Also, I'm just confirming that I can repeat it.  It's not an issue for me as it's never happened other than the contrived example.  If someone brought it to my attention, I'd probably follow your original though and ask them if they really wanted the determinant of an unassigned matrix as it sounds like not a useful thing to do.  Using rnorm to initialise the matrix works fine.

I'd suggest the OP pursue it with the linux mint people as it's directly affecting him and it occurs in their "supported" version.

Klint.
#
On 19 January 2017 at 02:49, Klint Gore wrote:
| -----Original Message-----
| From: Dirk Eddelbuettel [mailto:dirk.eddelbuettel at gmail.com] On Behalf Of Dirk Eddelbuettel
| > Sorry, what part of '14.04' is current?
| >
| > Ubuntu is at 16.10. And release 16.04, which as a LTS replaces the LTS 14.04 you use, also passes.  Can you upgrade?
| 
| That version of the openblas package is the latest currently available for 14.04 LTS from the official ubuntu repository.  14.04 LTS is "supported" by Canonical until 2019.  

Well but aren't you confusing or conflating two things here? I am only
harping on this as it is r-sig-debian. "Supported" by Canonical means that
should a security bug require an update to a component of your installation,
you may get it from their repo. No more, no less.

Otherwise, the focus is on _stability_ -- hence no changes whatsoever. [1] 

Which in turn means old, known bugs like the one we are talking about here
will NOT get fixed.  It is a trade-off: some people value the stability, some
people value the fixes and new features.  
 
| Also, I'm just confirming that I can repeat it.  It's not an issue for me as it's never happened other than the contrived example.  If someone brought it to my attention, I'd probably follow your original though and ask them if they really wanted the determinant of an unassigned matrix as it sounds like not a useful thing to do.  Using rnorm to initialise the matrix works fine.
| 
| I'd suggest the OP pursue it with the linux mint people as it's directly affecting him and it occurs in their "supported" version.

Agreed.

Dirk

[1] Eg the R version in 14.04 is forever fixed at version 3.0.2 as far as the
'official Ubuntu repository' is concerned. 
| 
|
#
Thank you Dirk, Klint, and Rolf for your time and attention.

I tried booting off a flash drive loaded with (the most recent) Linux Mint 18.1, enabled a CRAN Ubuntu mirror as a software source, installed the latest R from CRAN, and was unable to reproduce the issue.

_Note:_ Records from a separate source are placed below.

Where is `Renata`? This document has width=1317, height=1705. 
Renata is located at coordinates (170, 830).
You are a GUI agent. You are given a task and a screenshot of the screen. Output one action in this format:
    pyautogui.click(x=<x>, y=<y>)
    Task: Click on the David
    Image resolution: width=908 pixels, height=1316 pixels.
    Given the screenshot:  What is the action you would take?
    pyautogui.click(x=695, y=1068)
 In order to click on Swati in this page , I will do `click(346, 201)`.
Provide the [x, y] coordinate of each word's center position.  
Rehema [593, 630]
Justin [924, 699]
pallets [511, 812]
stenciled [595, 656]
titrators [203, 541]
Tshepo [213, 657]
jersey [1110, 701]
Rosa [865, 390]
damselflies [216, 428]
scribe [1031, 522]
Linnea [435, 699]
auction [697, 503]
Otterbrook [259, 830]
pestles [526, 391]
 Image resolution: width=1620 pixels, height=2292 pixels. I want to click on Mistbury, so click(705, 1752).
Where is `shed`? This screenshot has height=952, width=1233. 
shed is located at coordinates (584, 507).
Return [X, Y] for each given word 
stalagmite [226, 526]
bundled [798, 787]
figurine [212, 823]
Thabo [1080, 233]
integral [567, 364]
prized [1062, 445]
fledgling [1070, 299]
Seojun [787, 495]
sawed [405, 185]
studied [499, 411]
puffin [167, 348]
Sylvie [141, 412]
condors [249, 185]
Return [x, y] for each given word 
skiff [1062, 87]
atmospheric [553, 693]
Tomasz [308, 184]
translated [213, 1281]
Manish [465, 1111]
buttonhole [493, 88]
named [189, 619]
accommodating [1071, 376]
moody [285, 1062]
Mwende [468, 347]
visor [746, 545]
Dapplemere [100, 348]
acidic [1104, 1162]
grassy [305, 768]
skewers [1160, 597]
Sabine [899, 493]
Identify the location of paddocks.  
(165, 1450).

La_version() gave me 3.6.0, and the output of system(paste("lsof -p", Sys.getpid(), "| grep -iE '(blas|lapack)'")) also indicated that R was using the 3.6.0 versions of liblapack.so and libopenblas.so


So, I agree that it looks like it was an issue with the shared libraries as Martin suspected.


Before submitting this bug report, I had assumed that R uses its own versions of these libraries by default, so I've learned something new as well.

Thanks Martin also for the troubleshooting tips on how to determine what libraries are being used by R.

I'll update and close the report on the R Bugzilla tracker next.

Best Wishes,

--Ian